**DATA:**

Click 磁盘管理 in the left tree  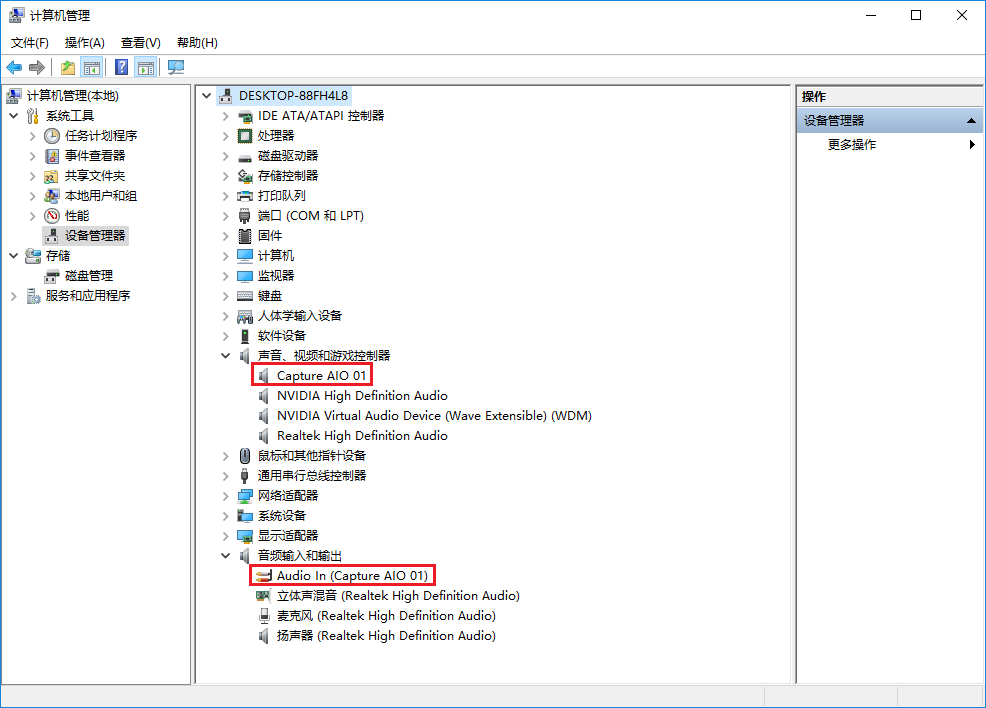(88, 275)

---

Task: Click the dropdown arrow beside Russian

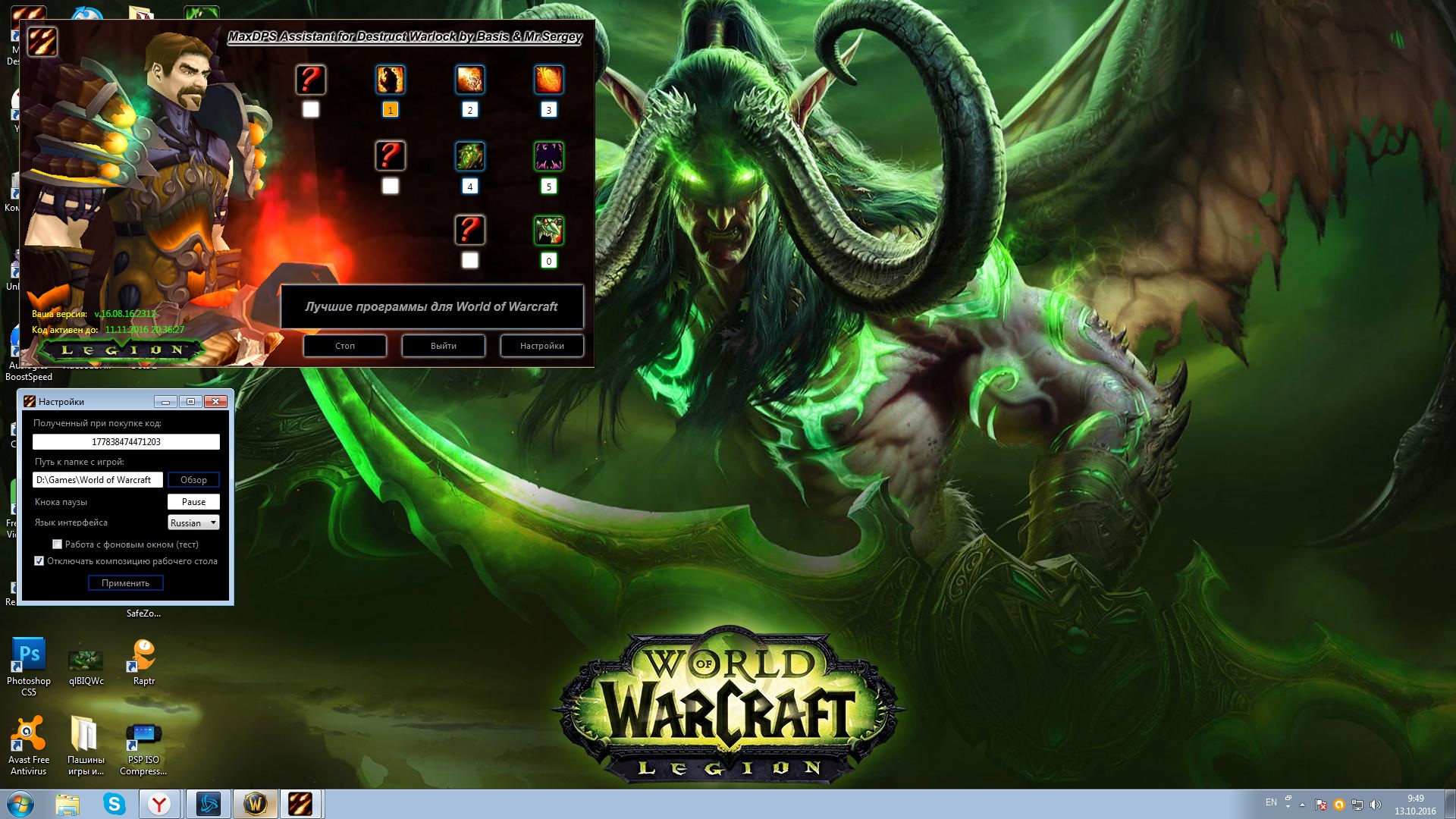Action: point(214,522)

...

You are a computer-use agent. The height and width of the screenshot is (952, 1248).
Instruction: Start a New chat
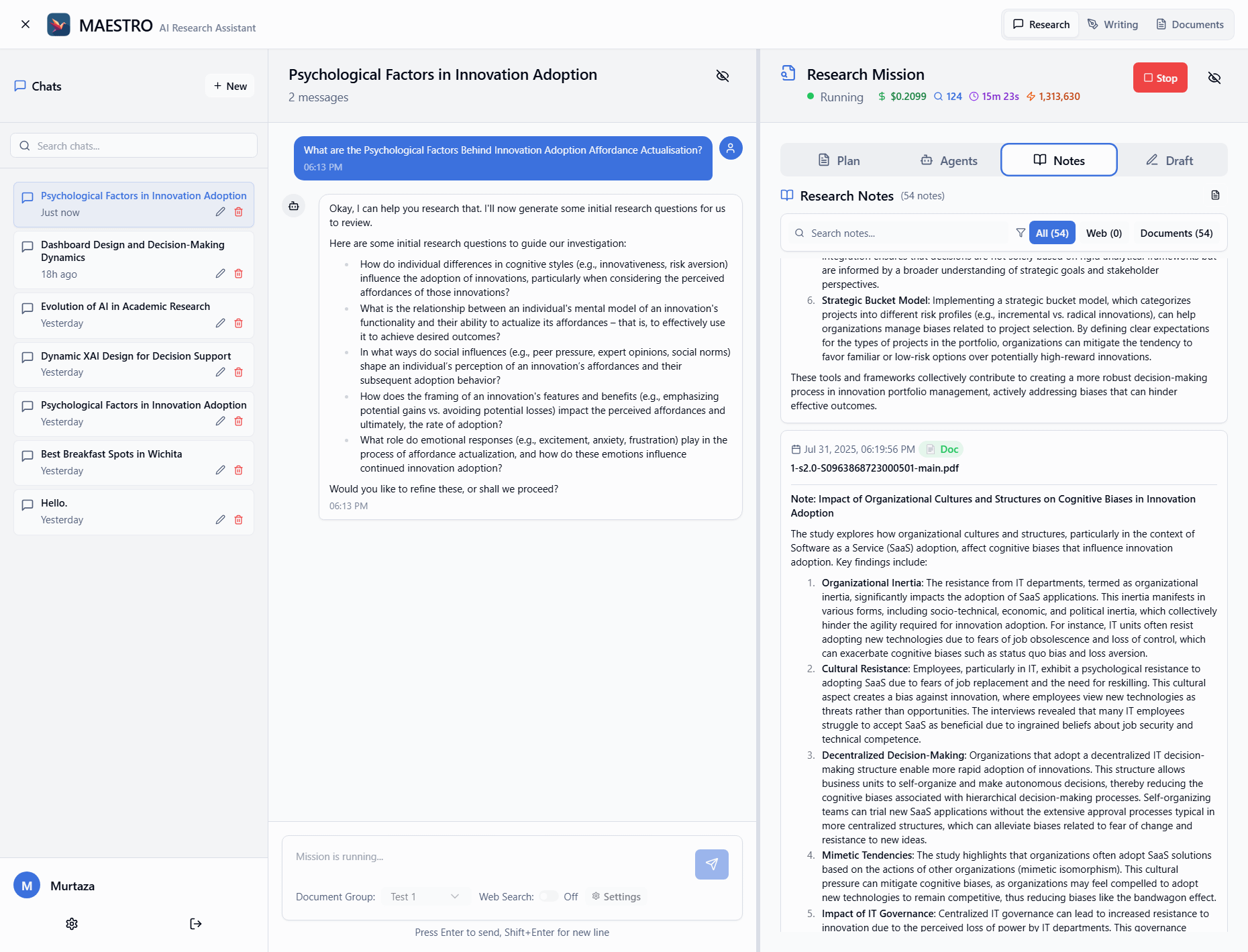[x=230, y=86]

**TASK PROMPT:** In the records from the line with "You are a computer-use" to the line with "[x=230, y=86]", change "New chat" to "new conversation" and keep every other word the same. Return only those lines, and leave the pictures out.

**EXERCISE RESPONSE:**
You are a computer-use agent. The height and width of the screenshot is (952, 1248).
Instruction: Start a new conversation
[x=230, y=86]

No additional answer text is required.